Lions and tigers and obedience…oh my! 

Obedience. The word makes me shudder. To submit your will to another.  To do what someone else tells you to do.

This is always tough.  In our “do anything you want” world, obedience seems ridiculous.  Why would you ever ever ever pick someone else’s will over your own?  No.  Go make your own decisions, live your own life, pick your own truths.  Don’t let anyone else hold you down.  Right?

Pastor’s the Boss

As a youth minister, I work for pastors.  Believe me, it gets tough.  (Imagine getting annoyed with your boss…and remembering that you might have to go to confession with him later).  If there’s anyone you’re supposed to be obedient to…he’s the guy.

Once I left a meeting with my pastor and I just wanted to bang my head against my desk.  He had made a series of program changes—and I hated all of them.  I called a fellow youth minister and she said: “You have to be obedient.”  She was trying to be helpful, but it definitely freaked me out.

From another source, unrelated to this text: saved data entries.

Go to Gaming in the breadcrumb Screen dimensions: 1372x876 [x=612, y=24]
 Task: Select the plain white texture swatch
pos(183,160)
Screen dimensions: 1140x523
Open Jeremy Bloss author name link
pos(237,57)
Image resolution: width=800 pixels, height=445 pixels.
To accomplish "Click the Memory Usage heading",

Working through these changes was a roller coaster, full of challenges and joys.  Over this time the Holy Spirit definitely schooled me on obedience.  And so, here you have it—the things I wish I had known about obedience before I went through all of this.

 

The Six Things I Wish I had known about Obedience:

  1. Obedience can’t make you sin.  I think this is a big question for a lot of people.  What if I agree to be obedient to someone, and they ask me to do something sinful?  Easy answer: don’t do it.  If your spouse or spiritual director tells you to go rob a bank, your answer should be “Heck no.”  Inherently sinful demands are a no-go.
  2. Jesus was obedient.  Jesus was obedient to His Father’s will.  “Jesus was obedient unto death, even death on a cross…” (Philippians 2:8).  But something I need to remember is that Jesus was also obedient to fallible, human authority.  Just think of Jesus before Pilate (check out John 19:1-16).  Jesus submitted himself to this roman official’s decision (think about that next time your boss makes a dumb call!).
  3. Obedience doesn’t mean “No questions asked.”  I thought obedience meant that you never question the decision. When someone says “go,” you go, and that’s that. Not so!  Mary, our great example of obedience with her “yes” to the Lord, asked questions!  She questioned Gabriel—how the heck was she going to have the son of God? When we’re called to obedience, we should ask questions (if we do it with Mary’s spirit of trust).
  4. Obedience is rooted in honesty.  This point is key to obedience.  Obedience is not blind.  Obedience relies on the honesty of all people involved.  This really could have helped my situation with my pastor.  If I had been honest with him—told him all of my concerns—he could’ve had the opportunity to be honest.  He could’ve explained his reasoning.  Even if he wasn’t swayed, I could have left knowing why.
  5. Obedience is the crazy idea that someone out there might be wiser than you.  (Loosely stolen from a Chesterton quote—he always says it best).  Sometimes I have to admit that someone could have better judgement than I.  Example: I can be a little vain—I really don’t like how I look in glasses.  If I had my way, I’d wear my contacts all the time. But it’s not healthy for my eyes (I almost lost sight in one eye, true story!).  My husband often makes the call when I should take contacts out—and although I don’t want to take my contacts out, I trust that he has better judgement on that.
  6. We’re called to practice obedience with everyonePeople seem to get worked up about obedience “situations: Obedience to church hierarchy, “Wives be subordinate to their husbands…” (Ephesians 5: 22-24), me, the youth minister, obedient to the pastor.  But Christ called us to be servants to everyone (check out the washing of the feet: John 13:1-20).  What does it mean to be a servant? A servant places the will of another above her own.  St. Therese of Liesieux was struggling with a sister in her order.  This bothered the crap out of St. Therese.  Instead of confronting her or avoiding her (my M. O.), St. Therese served this sister. She acted out this sister’s every request with a joyful heart.  Everyone thought St. Therese loved this sister more than the rest!  In your upcoming week, sisters, keep an eye out for people like that annoying sister.  They’re in need of your servant’s heart—so let’s practice a little obedience!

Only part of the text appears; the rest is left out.